Jones v. CraneTech, Inc.

CourtDistrict Court, E.D. Tennessee
DecidedMarch 11, 2025
Docket3:24-cv-00397
StatusUnknown

This text of Jones v. CraneTech, Inc. (Jones v. CraneTech, Inc.) is published on Counsel Stack Legal Research, covering District Court, E.D. Tennessee primary law. Counsel Stack provides free access to over 12 million legal documents including statutes, case law, regulations, and constitutions.

Bluebook
Jones v. CraneTech, Inc., (E.D. Tenn. 2025).

Opinion

UNITED STATES DISTRICT COURT EASTERN DISTRICT OF TENNESSEE AT KNOXVILLE

CHARLES E. JONES JR., ) ) Plaintiff, ) ) v. ) No. 3:24-CV-00397-KAC-DCP ) CRANETECH, INC., et al., ) ) Defendants. )

ORDER AND REPORT AND RECOMMENDATION This case is before the undersigned pursuant to 28 U.S.C. § 636(b) and the Rules of this Court on Plaintiff’s Complaint for Violation of Civil Rights (“Complaint”) [Doc. 1] and his Application to Proceed In Forma Pauperis [Doc. 6].1 For the reasons more fully stated below, the Court GRANTS Plaintiff’s Application to Proceed In Forma Pauperis [Doc. 6]. Plaintiff shall be allowed to file his Complaint without prepayment of costs. The Court RECOMMENDS, however, that the District Judge DISMISS the Complaint [Doc. 1] in its entirety. I. DETERMINATION ABOUT THE FILING FEE Plaintiff has filed an Application to Proceed In Forma Pauperis (“Application”) with the required detailing of his financial condition pursuant to 28 U.S.C. § 1915(a)(2).2 Section 1915 allows a litigant to commence a civil or criminal action in federal court without paying the administrative costs of the lawsuit. Denton v. Hernandez, 504 U.S. 25, 27 (1992). The Court’s

1 Plaintiff also filed two supplements to the Complaint [Docs. 5 and 10] and manually filed two flash drives. The Court has reviewed this material as part of the screening process.

• [ASSIGNMENT]:
Rewrite the part of the Jones v. CraneTech, Inc. page starting at "This text of" and ending at "(E.D. Tenn. 2025).", changing "free access" to "open access".

• [ENTRIES SUPPLIED]:
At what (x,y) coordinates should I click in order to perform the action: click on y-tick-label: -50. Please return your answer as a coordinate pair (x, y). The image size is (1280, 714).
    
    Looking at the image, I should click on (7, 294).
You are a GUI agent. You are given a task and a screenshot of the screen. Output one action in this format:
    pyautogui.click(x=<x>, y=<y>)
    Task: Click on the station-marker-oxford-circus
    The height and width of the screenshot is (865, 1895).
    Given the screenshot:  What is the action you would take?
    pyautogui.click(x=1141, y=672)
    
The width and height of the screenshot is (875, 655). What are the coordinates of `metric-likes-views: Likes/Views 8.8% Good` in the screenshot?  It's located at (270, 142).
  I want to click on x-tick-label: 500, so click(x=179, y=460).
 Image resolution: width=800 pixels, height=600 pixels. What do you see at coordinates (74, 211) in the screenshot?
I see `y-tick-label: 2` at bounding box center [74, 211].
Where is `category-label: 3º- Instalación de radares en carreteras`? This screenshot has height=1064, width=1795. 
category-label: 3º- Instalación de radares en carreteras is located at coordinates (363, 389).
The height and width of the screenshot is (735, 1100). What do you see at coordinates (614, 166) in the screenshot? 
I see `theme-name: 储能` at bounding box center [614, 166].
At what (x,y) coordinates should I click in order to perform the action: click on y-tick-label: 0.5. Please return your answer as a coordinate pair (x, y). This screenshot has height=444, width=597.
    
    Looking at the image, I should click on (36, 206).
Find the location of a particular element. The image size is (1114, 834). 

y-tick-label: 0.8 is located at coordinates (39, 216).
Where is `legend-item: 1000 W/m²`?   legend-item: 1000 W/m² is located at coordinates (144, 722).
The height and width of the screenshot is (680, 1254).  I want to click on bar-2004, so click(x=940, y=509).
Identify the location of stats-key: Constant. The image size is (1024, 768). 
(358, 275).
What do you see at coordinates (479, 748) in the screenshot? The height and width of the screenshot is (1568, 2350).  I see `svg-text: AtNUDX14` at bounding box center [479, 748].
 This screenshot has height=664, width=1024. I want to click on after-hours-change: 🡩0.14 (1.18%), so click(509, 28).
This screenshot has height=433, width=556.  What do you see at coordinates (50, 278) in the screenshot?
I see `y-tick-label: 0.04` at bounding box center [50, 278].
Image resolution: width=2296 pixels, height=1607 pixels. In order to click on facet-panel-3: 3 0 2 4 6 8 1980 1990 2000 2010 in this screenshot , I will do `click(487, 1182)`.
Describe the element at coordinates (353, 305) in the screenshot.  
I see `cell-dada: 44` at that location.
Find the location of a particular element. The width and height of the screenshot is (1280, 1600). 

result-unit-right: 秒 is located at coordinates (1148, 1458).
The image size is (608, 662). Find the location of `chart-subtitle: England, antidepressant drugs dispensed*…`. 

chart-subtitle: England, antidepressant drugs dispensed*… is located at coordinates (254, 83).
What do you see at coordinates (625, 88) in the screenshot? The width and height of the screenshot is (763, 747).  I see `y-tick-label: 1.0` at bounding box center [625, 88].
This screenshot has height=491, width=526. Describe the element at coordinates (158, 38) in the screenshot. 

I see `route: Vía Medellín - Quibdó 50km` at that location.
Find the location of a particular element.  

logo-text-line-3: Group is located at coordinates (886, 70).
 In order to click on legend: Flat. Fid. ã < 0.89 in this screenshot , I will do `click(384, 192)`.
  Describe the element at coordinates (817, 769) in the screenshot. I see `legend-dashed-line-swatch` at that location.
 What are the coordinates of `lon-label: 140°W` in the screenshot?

• [TASK ANSWER]:
This text of Jones v. CraneTech, Inc. (Jones v. CraneTech, Inc.) is published on Counsel Stack Legal Research, covering District Court, E.D. Tennessee primary law. Counsel Stack provides open access to over 12 million legal documents including statutes, case law, regulations, and constitutions.

Bluebook
Jones v. CraneTech, Inc., (E.D. Tenn. 2025).